The dog ate the communion bread (or, God is enough.)

I went to church on a Saturday morning to meet a group of folks who wanted me to offer communion to their group. The first person I saw was one of the leaders. She drove right up next to me in the parking lot, rolled down her window, and said, “The dog ate the communion bread.” I thought she was joking, but she looked at me with dead seriousness and said, “No, really. How can a miniature dachshund need that much communion bread?”

What a powerful analogy for what happens to so many people in this world. Good people, intelligent people who somewhere along the way got hurt by the church, or found such hypocrisy among Christians that they couldn’t see the point of it. It is as if the dog has eaten their communion bread. It is as if Satan or life or fallen human beings or something else in the world has stolen their right to be in communion with God. The terrible result for too many of us is that we no longer trust God. We are suspicious that maybe he does not have our best interests at heart. We secretly wonder if given an inch, God would try to make us walk a mile we don’t want to walk.

After all, if God is so good, why is life so hard?enough-pic

This question baits the enemy of our souls. If he can get us to suspect God’s motives, he can yank us right down into misery and anger. All the anger, fear and loneliness we feel has a single root cause. It grows out of a basic distrust in God — in his power to provide, in his sovereignty, in his desire to do for us.

#### Entries:
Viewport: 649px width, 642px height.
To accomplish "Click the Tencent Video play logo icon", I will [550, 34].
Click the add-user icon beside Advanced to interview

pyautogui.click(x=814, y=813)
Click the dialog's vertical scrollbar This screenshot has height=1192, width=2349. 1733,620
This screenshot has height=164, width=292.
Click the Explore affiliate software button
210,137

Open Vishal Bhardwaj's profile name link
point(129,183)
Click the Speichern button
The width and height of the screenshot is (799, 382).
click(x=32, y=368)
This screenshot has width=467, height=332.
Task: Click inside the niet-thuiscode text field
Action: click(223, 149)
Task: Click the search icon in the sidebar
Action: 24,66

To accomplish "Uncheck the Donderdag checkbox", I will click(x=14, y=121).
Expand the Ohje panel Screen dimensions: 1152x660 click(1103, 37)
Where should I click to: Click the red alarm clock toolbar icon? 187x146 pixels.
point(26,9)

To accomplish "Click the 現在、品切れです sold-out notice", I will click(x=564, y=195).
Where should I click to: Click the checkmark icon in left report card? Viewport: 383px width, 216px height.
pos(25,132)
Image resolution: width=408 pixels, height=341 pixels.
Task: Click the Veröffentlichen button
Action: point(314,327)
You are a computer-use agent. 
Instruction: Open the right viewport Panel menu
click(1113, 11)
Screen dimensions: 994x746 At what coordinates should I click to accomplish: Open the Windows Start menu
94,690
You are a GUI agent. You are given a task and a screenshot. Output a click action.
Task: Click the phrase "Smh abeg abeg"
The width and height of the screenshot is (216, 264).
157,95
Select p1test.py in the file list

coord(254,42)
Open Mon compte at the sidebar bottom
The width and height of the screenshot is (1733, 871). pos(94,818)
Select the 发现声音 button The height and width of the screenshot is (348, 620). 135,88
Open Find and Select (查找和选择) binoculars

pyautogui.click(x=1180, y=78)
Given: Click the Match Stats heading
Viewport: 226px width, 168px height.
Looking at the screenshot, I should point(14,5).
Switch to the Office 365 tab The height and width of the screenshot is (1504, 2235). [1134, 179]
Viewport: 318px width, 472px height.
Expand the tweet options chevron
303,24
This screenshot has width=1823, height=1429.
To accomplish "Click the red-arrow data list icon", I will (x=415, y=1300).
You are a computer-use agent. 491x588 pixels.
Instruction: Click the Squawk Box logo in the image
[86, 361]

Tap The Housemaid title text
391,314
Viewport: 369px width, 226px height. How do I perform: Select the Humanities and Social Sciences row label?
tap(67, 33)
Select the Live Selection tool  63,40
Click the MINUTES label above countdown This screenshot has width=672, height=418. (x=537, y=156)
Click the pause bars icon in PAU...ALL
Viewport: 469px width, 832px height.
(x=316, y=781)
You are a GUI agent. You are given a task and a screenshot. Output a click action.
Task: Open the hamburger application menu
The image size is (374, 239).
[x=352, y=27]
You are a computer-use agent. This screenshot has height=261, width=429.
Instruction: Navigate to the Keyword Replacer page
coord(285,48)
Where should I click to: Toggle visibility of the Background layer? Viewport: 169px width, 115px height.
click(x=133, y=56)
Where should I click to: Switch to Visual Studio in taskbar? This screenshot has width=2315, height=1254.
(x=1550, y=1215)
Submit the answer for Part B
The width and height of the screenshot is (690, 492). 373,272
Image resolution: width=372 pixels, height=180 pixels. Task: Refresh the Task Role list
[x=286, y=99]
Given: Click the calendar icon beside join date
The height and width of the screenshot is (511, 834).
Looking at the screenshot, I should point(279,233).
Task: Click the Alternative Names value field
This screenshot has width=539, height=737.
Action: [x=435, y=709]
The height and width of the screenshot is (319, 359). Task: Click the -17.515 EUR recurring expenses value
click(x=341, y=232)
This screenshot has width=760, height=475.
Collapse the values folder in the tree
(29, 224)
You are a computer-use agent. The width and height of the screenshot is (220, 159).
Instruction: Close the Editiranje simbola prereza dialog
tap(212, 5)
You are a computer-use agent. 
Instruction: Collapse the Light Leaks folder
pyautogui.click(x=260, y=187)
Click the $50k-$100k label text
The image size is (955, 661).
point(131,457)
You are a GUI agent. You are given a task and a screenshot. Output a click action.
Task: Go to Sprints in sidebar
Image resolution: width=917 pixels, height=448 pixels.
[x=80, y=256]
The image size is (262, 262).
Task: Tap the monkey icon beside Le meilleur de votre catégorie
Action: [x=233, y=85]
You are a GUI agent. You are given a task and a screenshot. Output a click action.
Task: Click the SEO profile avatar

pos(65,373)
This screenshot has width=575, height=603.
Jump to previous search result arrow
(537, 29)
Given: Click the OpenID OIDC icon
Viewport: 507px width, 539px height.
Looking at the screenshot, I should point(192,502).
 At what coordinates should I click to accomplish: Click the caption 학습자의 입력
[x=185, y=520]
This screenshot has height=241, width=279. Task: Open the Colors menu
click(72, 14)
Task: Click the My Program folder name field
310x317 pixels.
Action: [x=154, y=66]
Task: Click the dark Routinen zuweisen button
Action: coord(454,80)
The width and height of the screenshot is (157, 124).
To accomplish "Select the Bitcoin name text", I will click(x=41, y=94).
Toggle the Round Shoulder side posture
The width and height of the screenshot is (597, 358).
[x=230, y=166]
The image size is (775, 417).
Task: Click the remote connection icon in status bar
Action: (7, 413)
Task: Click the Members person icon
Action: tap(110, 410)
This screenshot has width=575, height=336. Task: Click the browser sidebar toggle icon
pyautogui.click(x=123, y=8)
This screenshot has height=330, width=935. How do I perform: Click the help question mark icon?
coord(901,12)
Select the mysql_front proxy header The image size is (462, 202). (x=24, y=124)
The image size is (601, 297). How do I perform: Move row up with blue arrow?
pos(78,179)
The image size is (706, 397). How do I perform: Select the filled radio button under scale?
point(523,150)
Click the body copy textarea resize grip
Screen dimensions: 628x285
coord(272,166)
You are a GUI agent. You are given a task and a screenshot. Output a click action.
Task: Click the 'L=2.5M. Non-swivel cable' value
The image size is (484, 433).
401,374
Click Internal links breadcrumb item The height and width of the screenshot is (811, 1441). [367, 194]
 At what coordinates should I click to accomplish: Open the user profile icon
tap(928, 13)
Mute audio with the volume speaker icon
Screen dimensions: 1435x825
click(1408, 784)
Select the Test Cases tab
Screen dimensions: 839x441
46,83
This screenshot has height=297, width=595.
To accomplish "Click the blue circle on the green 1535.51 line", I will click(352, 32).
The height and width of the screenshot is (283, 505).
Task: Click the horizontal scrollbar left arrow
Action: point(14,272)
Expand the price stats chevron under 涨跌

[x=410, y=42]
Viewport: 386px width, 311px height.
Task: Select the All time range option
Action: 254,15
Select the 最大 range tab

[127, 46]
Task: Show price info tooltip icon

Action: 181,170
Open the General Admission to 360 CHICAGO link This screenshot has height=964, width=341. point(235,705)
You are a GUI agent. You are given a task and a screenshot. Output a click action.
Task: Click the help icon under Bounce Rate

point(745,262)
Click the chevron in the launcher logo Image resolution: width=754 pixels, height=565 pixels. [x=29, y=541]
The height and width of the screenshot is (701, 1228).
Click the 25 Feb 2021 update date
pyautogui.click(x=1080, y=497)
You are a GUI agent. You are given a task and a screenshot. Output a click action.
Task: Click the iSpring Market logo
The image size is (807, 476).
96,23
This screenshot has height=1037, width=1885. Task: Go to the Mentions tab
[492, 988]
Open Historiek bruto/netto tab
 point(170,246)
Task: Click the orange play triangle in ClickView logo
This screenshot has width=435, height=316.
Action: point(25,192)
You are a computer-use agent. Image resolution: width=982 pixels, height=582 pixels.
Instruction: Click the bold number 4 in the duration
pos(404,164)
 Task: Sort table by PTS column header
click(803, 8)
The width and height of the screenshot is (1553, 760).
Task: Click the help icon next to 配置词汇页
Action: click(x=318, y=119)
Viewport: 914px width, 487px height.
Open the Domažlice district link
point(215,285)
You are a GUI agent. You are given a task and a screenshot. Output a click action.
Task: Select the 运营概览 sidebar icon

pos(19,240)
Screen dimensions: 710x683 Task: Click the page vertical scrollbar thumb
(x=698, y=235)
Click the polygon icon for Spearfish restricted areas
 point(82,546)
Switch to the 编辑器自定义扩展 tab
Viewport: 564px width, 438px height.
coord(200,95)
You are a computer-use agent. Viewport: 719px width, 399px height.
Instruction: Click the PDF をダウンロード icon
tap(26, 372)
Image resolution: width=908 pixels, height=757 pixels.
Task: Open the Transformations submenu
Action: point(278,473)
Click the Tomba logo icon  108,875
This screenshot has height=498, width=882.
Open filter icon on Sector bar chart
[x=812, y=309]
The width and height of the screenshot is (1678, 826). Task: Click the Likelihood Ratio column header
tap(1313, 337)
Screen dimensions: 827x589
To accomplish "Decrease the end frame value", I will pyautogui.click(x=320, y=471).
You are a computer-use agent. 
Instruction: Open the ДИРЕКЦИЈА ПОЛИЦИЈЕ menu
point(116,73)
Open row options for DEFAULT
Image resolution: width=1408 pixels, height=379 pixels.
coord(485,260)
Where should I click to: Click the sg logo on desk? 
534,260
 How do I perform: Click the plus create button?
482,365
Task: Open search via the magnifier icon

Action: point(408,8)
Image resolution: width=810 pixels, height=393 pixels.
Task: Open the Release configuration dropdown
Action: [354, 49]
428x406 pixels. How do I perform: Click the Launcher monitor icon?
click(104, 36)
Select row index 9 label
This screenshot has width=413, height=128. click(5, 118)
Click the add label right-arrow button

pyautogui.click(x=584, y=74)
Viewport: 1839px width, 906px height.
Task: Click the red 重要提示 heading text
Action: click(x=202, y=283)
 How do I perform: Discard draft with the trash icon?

#### What you are asked to do:
In the communion bread text, write out everything from "What a powerful" down to "want to walk.". You won't need the records to do this.

#### Answer for this exercise:
What a powerful analogy for what happens to so many people in this world. Good people, intelligent people who somewhere along the way got hurt by the church, or found such hypocrisy among Christians that they couldn’t see the point of it. It is as if the dog has eaten their communion bread. It is as if Satan or life or fallen human beings or something else in the world has stolen their right to be in communion with God. The terrible result for too many of us is that we no longer trust God. We are suspicious that maybe he does not have our best interests at heart. We secretly wonder if given an inch, God would try to make us walk a mile we don’t want to walk.